Terjemahkan ke dalam bahasa Inggris kalimat berikut dari teks tentang kebudayaan menurut Clifford Geertz di bawah: "Pada tanggal 31 Oktober 2006 Clifford Geertz meninggal dunia dalam usia 80 tahun."

[Kutipan Bacaan]:
· · · · ·

Kebudayaan Menurut Clifford Geertz
            Clifford Geertz, adalah seorang ahli sosiologi dan antropologi yang berasal dari Amerika Serikat. Lahir pada tanggal 23 Agustus 1926 di San Fransisco. Ia paling dikenal melalui penelitian-penelitiannya mengenai Indonesia dan Maroko dalam bidang seperti agama (Khususnya Islam), perkembangan ekonomi, struktur politik tradisional, serta kehidupan desa dan keluarga. Terkait kebudayaan Jawa, ia mempopulerkan istilah Priyayi saat melakukan penelitian tentang masyarakat Jawa pada tahun 1960-an, dan mengelompokkan masyarakat Jawa ke dalam tiga golongan: Priayi, Santri, dan Abangan.[5]
            Pada tanggal 31 Oktober 2006 Clifford Geertz meninggal dunia dalam usia 80 tahun. Menurut pengakuanya sendiri, dari usia yang panjang itu 10 tahun lebih dihabiskannya dalam penelitian lapangan )di Jawa, Bali, Maroko) dan 30 tahun digunakannya untuk menulis tentang hasil-hasil penelitiannya, dengan tujuan menyampaikan pesona studi kebudayaan kepada orang-orang lain.
            Geertz belajar antropologi di Universitas Harvard, pada Department of Social Relations, yang didirikan oleh Clyde Kluckhon, bersama beberapa tokoh lainnya, menulis disertasinya di bawah bimbingan Cora DuBois, berdasarkan penelitiannya di Jawa pada tahun 1952, dan menyelesaikan S-3 pada 1956 dengan disertasi yang terbit belakangan sebagai buku berjudul The Religion of Java.[6]

Konsep Kebudayaan Geertz
            Geertz secara jelas mendefinisikan “Kebudayaan adalah suatu sistem makna dan simbol yang disusun, dalam pengertian di mana individu-individu mendifinisikan dunianya, menyatakan perasaannya dan memberikan penilaian-penilaiannya. Suatu pola makna yang ditransmisikan secara historik diwujudkan di dalam bentuk-bentuk simbolik melalui sarana di mana orang-orang mengkomunikasikan, mengabadikannya, dan mengembangkan pengetahuan dan sikap-sikapnya ke arah kehidupan. Suatu kumpulan peralatan simbolik untuk mengatur perilaku, sumber informasi yang ekstrasomatik”. Karena kebudayaan merupakan suatu sistem simbolik, maka proses budaya haruslah dibaca, diterjemahkan, dan diinterpretasikan.

· · · · ·

[Daftar Data]:
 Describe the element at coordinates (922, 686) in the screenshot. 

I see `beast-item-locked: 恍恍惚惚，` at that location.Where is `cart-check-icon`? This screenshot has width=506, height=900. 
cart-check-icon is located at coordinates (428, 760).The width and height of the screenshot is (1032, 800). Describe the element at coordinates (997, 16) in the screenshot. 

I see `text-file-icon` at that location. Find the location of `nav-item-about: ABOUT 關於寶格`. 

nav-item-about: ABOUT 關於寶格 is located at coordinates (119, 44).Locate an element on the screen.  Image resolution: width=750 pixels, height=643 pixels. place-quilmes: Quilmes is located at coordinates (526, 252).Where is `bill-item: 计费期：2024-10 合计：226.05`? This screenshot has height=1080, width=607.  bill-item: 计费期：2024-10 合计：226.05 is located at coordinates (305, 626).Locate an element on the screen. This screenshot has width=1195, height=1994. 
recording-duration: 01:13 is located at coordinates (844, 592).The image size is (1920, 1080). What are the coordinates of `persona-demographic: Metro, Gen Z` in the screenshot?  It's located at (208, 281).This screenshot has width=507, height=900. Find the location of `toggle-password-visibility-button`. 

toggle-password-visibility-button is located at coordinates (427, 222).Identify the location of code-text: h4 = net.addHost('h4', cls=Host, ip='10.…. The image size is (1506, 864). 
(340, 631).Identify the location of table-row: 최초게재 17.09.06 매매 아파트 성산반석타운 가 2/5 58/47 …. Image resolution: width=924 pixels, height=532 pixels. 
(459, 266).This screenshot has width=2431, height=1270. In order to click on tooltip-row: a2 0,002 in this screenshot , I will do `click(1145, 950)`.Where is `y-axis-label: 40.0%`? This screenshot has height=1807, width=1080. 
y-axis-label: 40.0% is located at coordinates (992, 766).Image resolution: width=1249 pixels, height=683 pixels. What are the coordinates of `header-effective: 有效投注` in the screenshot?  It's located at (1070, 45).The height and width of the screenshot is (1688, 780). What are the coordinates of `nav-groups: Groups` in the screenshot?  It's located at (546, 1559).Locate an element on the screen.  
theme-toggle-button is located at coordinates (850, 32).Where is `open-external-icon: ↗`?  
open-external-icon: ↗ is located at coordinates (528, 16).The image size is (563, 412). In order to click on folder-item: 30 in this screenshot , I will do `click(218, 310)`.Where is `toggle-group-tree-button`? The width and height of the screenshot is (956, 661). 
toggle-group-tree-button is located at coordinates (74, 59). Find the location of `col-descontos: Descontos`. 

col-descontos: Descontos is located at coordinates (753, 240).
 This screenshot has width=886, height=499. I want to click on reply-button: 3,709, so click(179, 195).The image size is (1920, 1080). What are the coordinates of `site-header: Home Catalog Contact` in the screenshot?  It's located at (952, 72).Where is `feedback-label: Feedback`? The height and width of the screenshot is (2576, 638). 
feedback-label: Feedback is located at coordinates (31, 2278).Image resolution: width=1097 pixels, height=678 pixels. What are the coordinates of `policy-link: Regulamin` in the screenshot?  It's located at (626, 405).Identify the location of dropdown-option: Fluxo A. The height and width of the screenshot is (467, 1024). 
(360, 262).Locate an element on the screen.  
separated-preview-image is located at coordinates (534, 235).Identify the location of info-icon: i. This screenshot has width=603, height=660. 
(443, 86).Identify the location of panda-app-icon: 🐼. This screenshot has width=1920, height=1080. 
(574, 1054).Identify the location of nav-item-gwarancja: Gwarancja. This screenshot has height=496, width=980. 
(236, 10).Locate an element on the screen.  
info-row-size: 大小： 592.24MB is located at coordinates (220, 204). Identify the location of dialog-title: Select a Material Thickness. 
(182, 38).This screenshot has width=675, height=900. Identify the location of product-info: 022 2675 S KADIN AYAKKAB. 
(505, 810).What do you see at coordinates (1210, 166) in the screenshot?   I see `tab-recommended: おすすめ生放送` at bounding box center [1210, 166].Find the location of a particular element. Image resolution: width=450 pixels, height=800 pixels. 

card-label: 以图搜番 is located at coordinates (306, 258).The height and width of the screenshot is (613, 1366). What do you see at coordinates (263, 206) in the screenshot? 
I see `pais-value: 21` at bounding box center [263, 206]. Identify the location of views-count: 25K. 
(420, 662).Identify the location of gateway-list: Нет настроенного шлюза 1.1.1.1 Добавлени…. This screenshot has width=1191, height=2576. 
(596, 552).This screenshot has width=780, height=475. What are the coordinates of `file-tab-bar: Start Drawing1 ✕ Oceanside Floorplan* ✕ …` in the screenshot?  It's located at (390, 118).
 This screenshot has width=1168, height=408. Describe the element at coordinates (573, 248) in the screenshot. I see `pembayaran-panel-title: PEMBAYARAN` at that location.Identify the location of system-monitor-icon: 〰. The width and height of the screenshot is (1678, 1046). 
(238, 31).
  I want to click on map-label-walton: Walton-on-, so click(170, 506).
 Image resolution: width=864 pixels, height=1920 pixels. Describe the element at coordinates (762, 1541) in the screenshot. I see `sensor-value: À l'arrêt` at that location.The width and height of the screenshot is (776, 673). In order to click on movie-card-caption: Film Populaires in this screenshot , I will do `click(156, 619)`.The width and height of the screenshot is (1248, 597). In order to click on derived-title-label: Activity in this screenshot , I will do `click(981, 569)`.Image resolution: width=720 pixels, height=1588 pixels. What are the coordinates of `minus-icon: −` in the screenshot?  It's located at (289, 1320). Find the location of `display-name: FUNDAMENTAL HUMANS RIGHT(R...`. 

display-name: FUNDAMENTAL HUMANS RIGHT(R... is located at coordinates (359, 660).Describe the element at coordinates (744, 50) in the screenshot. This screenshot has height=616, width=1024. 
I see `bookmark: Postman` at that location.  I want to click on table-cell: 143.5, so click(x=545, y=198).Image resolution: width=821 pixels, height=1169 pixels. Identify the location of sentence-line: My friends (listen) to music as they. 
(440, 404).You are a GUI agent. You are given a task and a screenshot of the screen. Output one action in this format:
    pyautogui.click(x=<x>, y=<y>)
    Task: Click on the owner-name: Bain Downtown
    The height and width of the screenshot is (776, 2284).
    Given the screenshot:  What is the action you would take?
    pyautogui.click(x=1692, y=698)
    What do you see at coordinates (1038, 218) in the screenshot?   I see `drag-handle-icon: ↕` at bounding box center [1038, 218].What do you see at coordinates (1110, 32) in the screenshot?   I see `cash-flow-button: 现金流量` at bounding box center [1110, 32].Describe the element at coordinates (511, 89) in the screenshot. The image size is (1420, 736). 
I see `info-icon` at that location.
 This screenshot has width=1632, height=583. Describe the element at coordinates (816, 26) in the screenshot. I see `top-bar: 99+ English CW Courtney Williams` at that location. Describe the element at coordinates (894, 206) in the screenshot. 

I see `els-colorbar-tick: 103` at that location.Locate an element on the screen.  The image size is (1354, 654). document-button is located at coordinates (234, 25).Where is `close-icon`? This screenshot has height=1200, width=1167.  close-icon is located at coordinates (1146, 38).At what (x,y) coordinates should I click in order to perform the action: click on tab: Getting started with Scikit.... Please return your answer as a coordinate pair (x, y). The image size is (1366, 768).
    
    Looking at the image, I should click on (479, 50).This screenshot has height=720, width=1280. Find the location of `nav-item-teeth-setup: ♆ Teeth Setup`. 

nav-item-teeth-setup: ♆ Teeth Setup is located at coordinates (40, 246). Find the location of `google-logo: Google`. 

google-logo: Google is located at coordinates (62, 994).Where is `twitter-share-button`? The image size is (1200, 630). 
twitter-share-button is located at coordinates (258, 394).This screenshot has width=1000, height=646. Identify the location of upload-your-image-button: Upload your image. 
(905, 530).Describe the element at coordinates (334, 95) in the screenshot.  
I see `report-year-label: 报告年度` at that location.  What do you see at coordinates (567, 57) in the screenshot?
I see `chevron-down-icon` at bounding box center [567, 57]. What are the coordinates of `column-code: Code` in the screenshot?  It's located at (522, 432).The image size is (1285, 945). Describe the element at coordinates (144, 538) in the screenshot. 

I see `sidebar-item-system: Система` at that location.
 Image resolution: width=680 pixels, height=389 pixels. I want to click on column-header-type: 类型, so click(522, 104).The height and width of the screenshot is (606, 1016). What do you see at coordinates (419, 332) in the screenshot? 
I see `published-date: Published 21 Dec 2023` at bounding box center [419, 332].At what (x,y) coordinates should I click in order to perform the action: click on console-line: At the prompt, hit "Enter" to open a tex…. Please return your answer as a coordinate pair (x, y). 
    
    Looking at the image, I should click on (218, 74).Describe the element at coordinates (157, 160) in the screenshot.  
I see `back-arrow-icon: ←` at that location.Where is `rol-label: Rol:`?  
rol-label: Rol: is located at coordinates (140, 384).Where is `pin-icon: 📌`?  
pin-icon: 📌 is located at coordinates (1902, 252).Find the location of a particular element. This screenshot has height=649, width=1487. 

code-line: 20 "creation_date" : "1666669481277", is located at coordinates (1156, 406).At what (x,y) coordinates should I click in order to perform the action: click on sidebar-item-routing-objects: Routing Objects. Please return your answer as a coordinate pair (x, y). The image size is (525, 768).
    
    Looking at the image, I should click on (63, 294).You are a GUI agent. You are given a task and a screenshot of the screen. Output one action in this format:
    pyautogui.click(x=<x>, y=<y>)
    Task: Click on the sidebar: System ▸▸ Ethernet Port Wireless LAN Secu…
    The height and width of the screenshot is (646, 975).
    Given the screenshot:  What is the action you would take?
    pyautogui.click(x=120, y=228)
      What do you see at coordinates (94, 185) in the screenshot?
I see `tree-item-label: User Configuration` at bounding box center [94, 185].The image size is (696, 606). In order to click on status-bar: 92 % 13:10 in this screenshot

· · · · ·

[Jawaban Soal]: On October 31, 2006, Clifford Geertz died at the age of 80.